In trying to get his dream project finished, Terry Gilliam has been tilting at windmills for 25 years now.
The “Monty Python” member first tried to shoot “The Man Who Killed Don Quixote” around the turn of the century, with Johnny Depp starring, an effort dogged by catastrophe (as chronicled in the fascinating documentary “Lost in La Mancha”). Over the years, Gilliam kept re-casting the film and raising funds.
When the project finally got made, there was a last-minute threat to pull the movie just as it was set to debut at last year’s Cannes Film Festival — more drama about money. It hardly seems real that this thing actually exists.
But here it is, and Gilliam’s vision heroically survives, even if (characteristically, for this madman filmmaker) it all eventually collapses in a chaotic heap.
Our central figure is a pompous movie director, Toby (Adam Driver), currently in Spain to shoot a slick commercial. He realizes he’s near a town where, a decade earlier, he’d shot a “Don Quixote” movie — back in the days when he actually cared about his art.

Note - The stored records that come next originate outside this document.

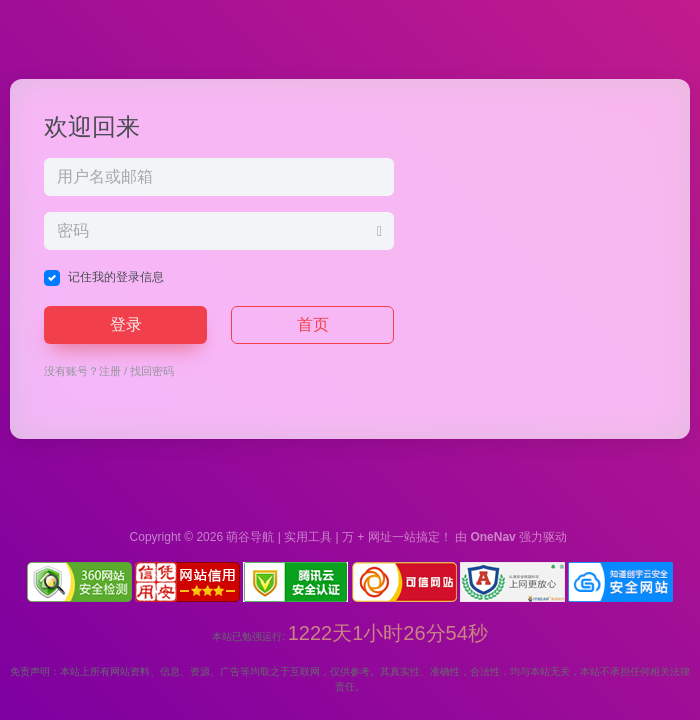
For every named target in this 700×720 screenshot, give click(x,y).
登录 (126, 324)
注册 (110, 371)
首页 (313, 324)
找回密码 (152, 371)
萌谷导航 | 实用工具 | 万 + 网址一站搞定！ (338, 537)
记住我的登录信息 (116, 277)
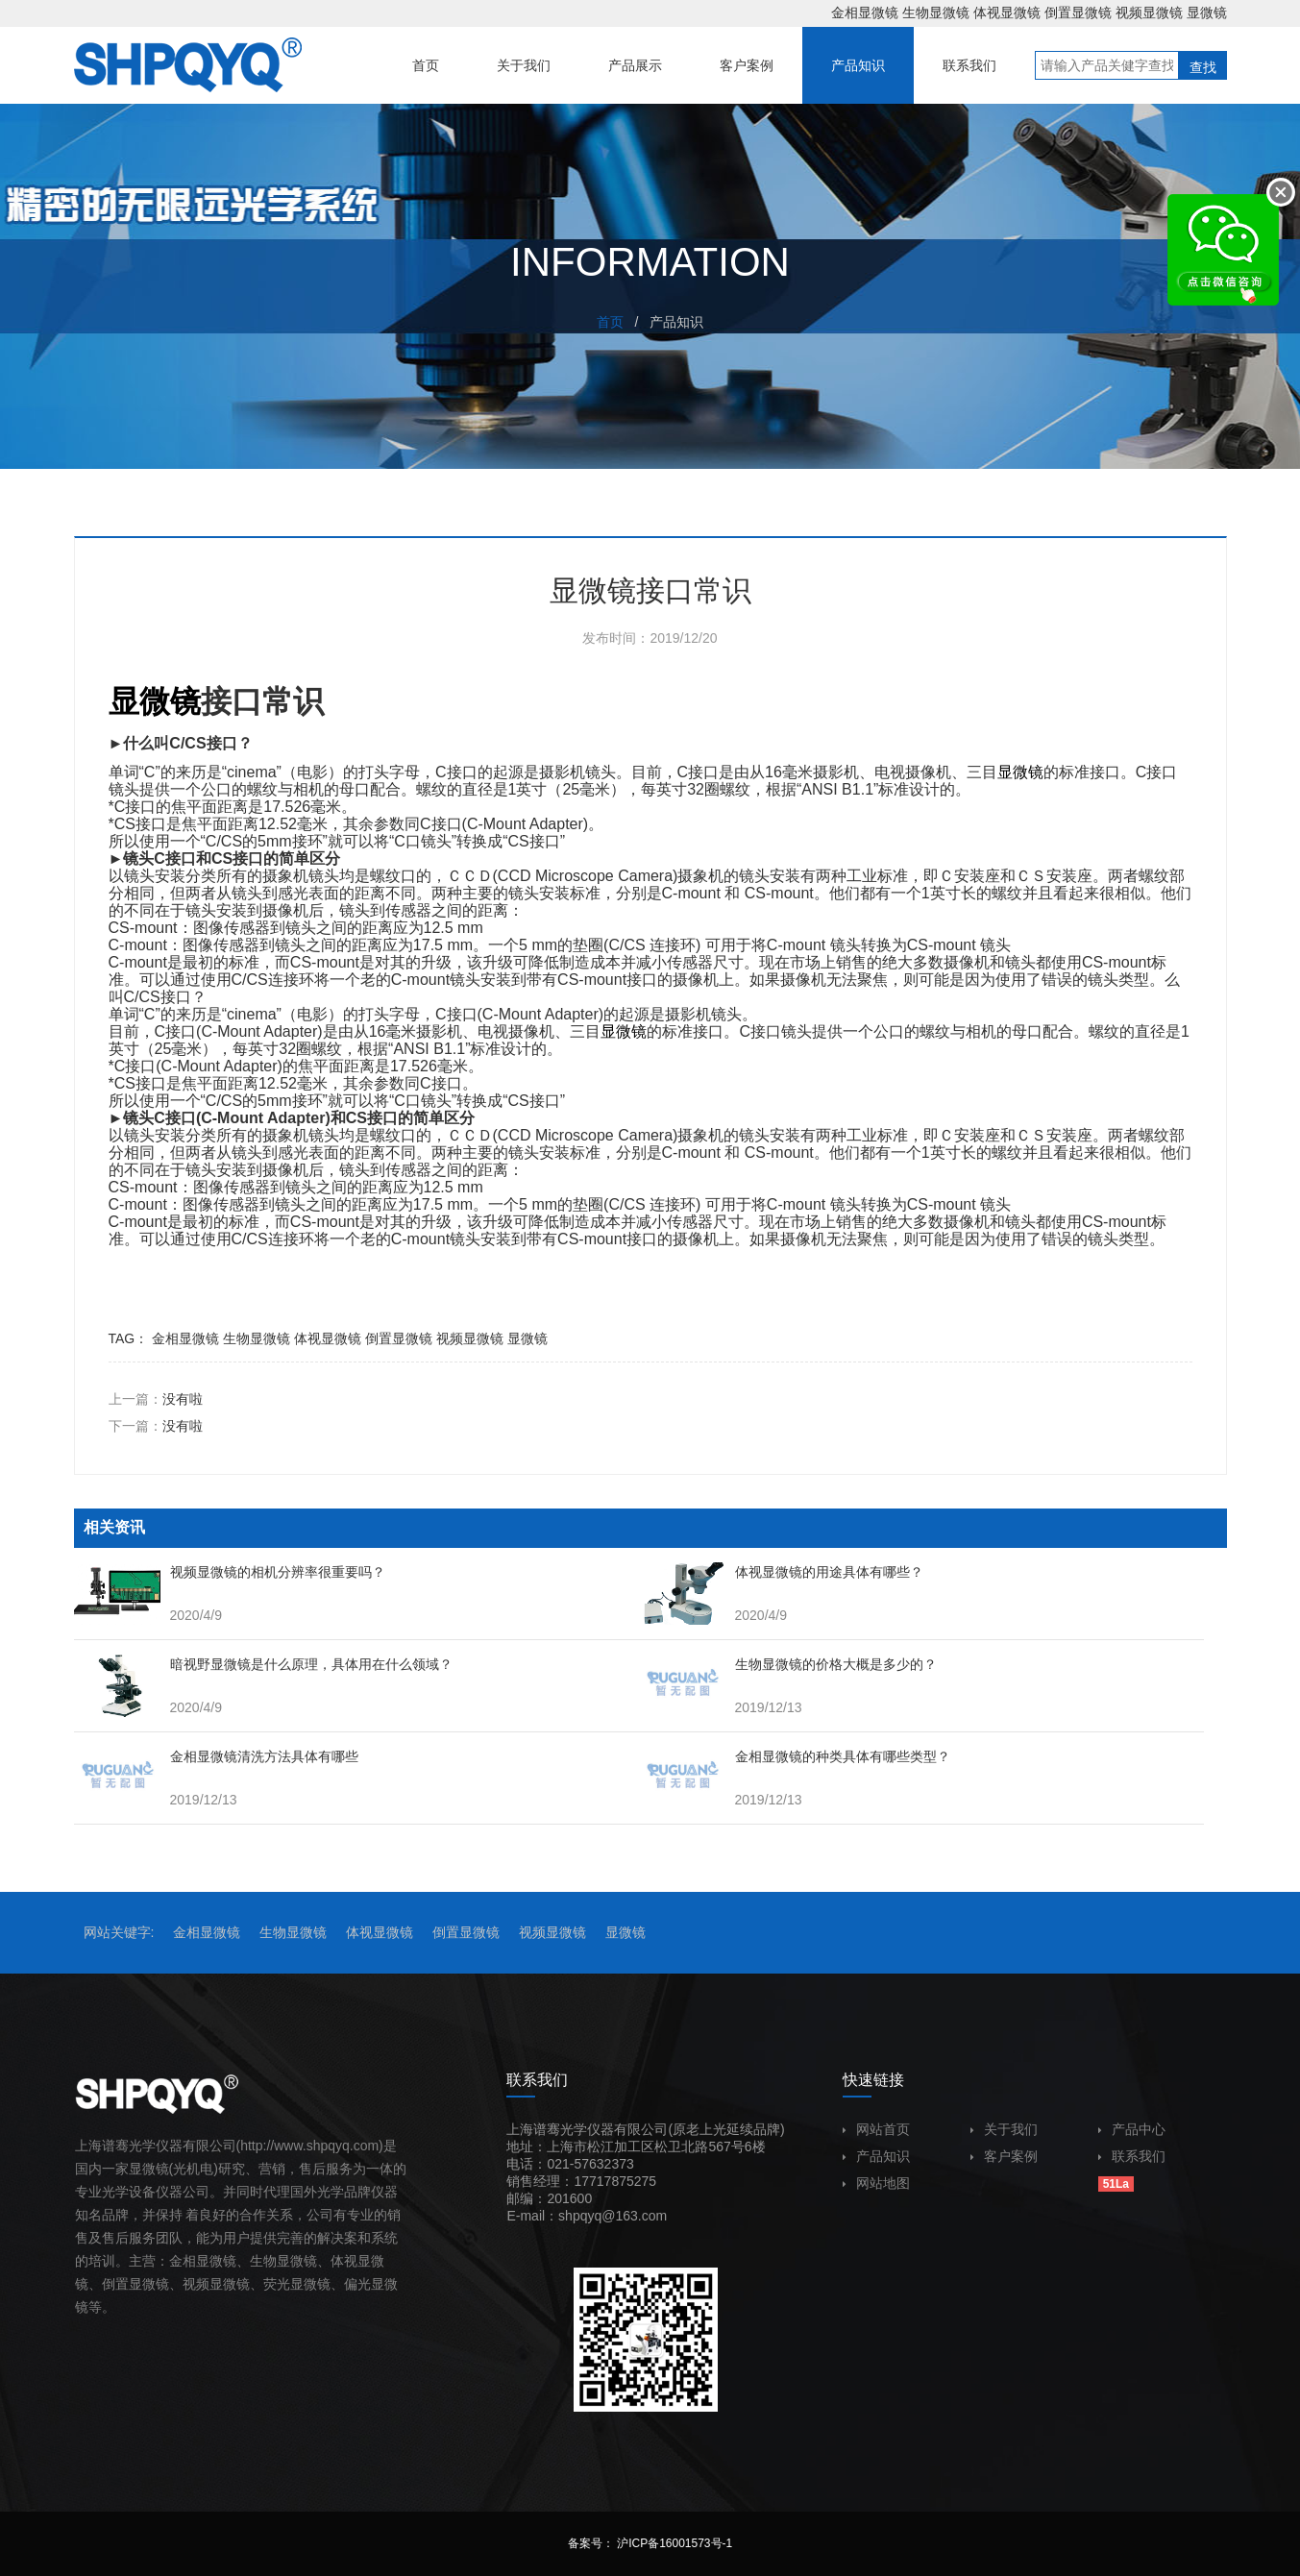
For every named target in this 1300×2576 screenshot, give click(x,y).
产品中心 (1131, 2129)
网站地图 (876, 2183)
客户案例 (1004, 2156)
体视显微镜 (1007, 12)
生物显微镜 (935, 12)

Taking off alone to revisit his old shooting locations, Toby runs into the humble cobbler (Jonathan Pryce) he’d cast as Don Quixote. Turns out the man has spent the past decade convinced he actually is the hero of the great Cervantes novel, the noble knight who defends the honor of women and fights giants roaming the countryside.
The two men go off on a jaunt, leading to misadventures and slapstick pratfalls. For at least the first hour it’s wild fun, fueled by Gilliam’s exuberance and a terrifically funny performance by Adam Driver.
Gilliam generally gets into trouble when required to tie his stories together, and this one really begins to fall apart toward the end.
For Gilliam, the era of relatively coherent movies like “Brazil” and “The Fisher King” seems very distant; these days he’s a circus ringmaster, parading the carnival acts back and forth while not really worrying whether you lose the plot. If there is a plot.
Pryce, who starred in “Brazil,” totally commits to playing Quixote, remaining inside his own dreamworld throughout. He and Driver obviously “get” Gilliam, in a way some of the other actors — Stellan Skarsgard and Olga Kurylenko among them — do not.
So: Let’s face it, the movie is a mess. I found it an often exhilarating mess, even though Gilliam’s style — still rooted in the 1960s and those zany animations he made for “Monty Python” — looks more heavy-handed than ever. At least it’s the work of a free man, not beholden to the corporate bottom line or fitting into a pre-existing universe. For this we can be grateful.
“The Man Who Killed Don Quixote” (2½ stars)
Terry Gilliam’s long-plagued dream project is about a movie director (Adam Driver in a terrific comic performance) who reunites with the Spanish cobbler (Jonathan Pryce) he’d once cast in a film about Don Quixote; now the guy thinks he really is the noble knight. Very funny in its opening hour, the movie falls apart pretty badly by the end — still, Gilliam’s circus visions are original, even when he wears you out.